__ABOUT THIS EXERCISE__:
From the data that follows, copy every line holding the string "arrow".

•••

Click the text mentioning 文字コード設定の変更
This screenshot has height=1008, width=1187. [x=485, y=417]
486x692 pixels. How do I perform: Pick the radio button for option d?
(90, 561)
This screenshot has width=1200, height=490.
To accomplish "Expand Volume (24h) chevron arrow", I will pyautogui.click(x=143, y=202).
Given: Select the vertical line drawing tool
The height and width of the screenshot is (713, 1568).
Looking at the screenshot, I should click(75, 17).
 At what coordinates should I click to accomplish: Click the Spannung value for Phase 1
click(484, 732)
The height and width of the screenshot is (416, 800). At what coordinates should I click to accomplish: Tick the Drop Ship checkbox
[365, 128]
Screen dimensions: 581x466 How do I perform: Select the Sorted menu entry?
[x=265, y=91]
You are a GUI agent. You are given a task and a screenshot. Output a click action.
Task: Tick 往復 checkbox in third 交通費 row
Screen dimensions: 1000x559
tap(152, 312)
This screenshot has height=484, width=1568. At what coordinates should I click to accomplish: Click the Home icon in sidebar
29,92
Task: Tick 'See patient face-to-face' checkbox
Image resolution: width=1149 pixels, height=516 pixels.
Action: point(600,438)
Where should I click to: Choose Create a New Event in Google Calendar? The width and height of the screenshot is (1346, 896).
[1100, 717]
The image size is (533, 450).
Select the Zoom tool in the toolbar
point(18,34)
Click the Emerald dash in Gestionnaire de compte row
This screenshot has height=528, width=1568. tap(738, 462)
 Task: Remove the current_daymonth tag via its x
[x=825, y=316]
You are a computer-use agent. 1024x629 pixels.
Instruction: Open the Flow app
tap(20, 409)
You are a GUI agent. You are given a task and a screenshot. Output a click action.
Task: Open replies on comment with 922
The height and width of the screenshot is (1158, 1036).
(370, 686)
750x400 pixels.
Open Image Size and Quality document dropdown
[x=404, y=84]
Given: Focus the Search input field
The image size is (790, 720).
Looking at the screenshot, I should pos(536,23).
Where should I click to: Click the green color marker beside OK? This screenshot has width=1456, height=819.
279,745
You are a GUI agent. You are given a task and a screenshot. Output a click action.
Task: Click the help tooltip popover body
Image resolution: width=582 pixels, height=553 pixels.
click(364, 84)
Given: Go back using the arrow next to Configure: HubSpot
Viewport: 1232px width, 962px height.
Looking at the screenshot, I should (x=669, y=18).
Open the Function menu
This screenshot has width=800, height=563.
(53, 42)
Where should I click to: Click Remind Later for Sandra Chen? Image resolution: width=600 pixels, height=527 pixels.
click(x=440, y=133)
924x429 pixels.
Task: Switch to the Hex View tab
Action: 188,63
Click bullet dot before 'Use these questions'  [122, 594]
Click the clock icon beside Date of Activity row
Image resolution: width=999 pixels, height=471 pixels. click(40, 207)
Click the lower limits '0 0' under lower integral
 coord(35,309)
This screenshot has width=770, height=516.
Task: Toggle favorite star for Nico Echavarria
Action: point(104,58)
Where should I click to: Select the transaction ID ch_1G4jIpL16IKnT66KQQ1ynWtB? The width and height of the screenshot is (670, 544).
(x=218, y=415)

•••

__OUTPUT__:
To accomplish "Expand Volume (24h) chevron arrow", I will pyautogui.click(x=143, y=202).
Given: Go back using the arrow next to Configure: HubSpot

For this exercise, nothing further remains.